---------- Trecho citado
Vou-me apercebendo que o processo que agora se inicia é muito importante para mim. Não é apenas um dirigente que é escolhido, mas, como dizia o meu pároco na Eucaristia de Domingo, é da nossa vida que se trata, porque a Igreja é a nossa vida. Nessa altura olhei para a assembleia - porque dirijo o coral estou muitas vezes voltado para a assembleia - e vi lá sentados os que me são mais queridos. A Isabel e a Rita lá estavam com o seu grupo de catequese, a Catarina, a Ju e o Ica comigo, a cantar e a tocar, o João dois lugares acima, junto do seu próprio grupo de catequese. Estávamos todos lá, naquela altura, assim como noutra igreja estiveram os meus pais e os meus irmãos, assim como a minha sogra e os tios estiveram naquela mesma no dia anterior, bem como os meus cunhados e os filhos deles estiveram na sua, neste ou noutro dia do fim de semana, neste ou noutro país.
--------------------
---------- Extrato de dados
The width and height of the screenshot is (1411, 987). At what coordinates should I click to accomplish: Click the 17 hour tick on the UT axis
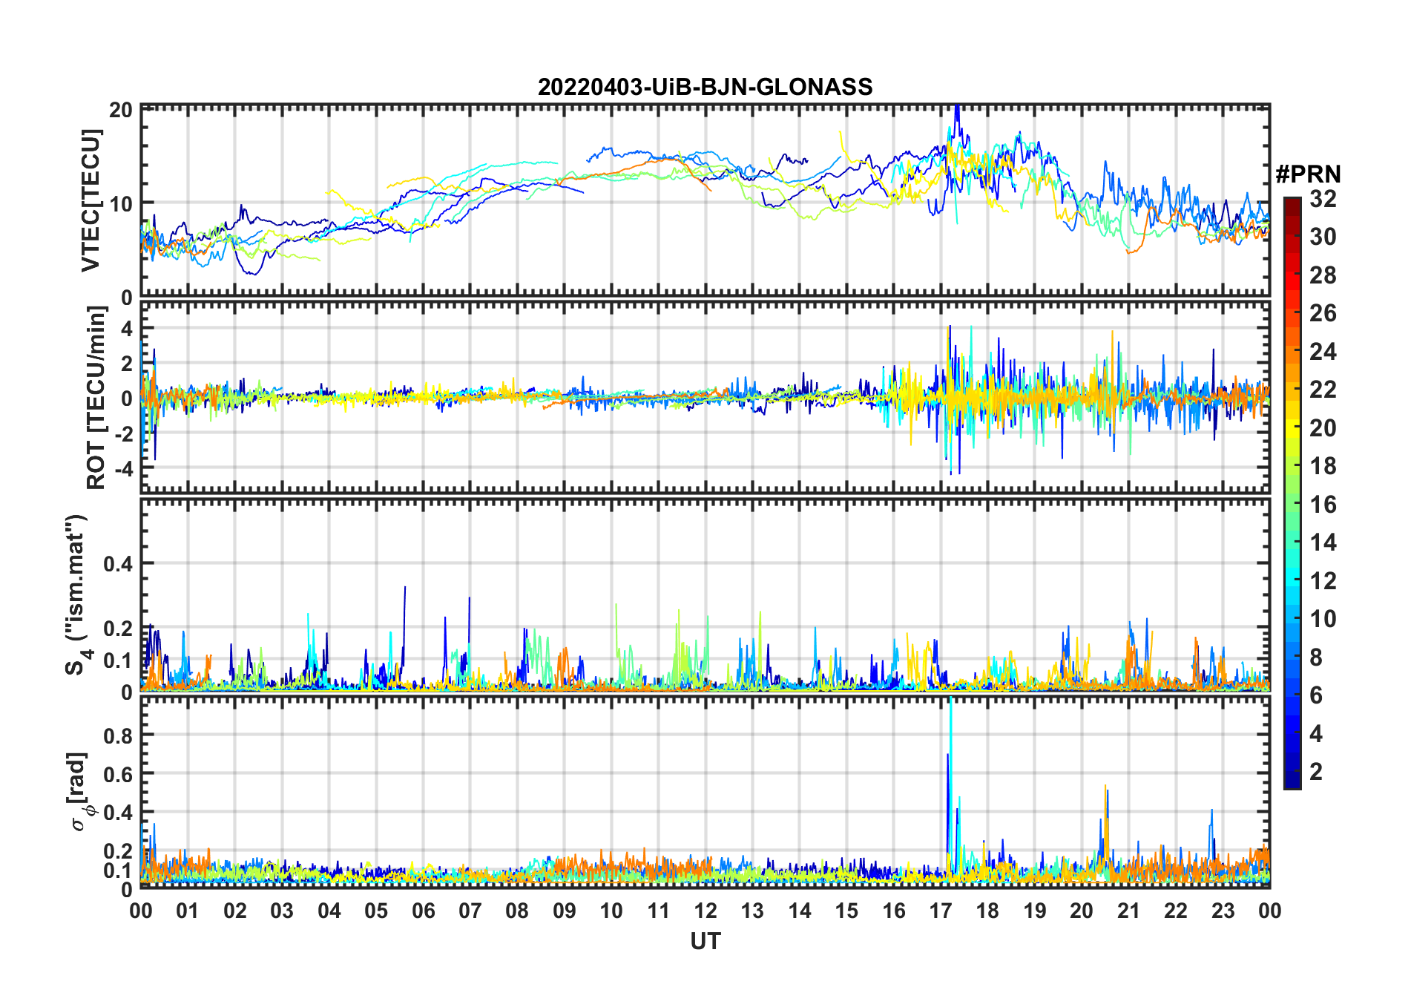[941, 911]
--------------------
No texto sobre a igreja, de "Vou-me apercebendo que" a "ou noutro país.", troque "coral" por "coro" e apresente o trecho alterado.

▶ _Resposta correta_
Vou-me apercebendo que o processo que agora se inicia é muito importante para mim. Não é apenas um dirigente que é escolhido, mas, como dizia o meu pároco na Eucaristia de Domingo, é da nossa vida que se trata, porque a Igreja é a nossa vida. Nessa altura olhei para a assembleia - porque dirijo o coro estou muitas vezes voltado para a assembleia - e vi lá sentados os que me são mais queridos. A Isabel e a Rita lá estavam com o seu grupo de catequese, a Catarina, a Ju e o Ica comigo, a cantar e a tocar, o João dois lugares acima, junto do seu próprio grupo de catequese. Estávamos todos lá, naquela altura, assim como noutra igreja estiveram os meus pais e os meus irmãos, assim como a minha sogra e os tios estiveram naquela mesma no dia anterior, bem como os meus cunhados e os filhos deles estiveram na sua, neste ou noutro dia do fim de semana, neste ou noutro país.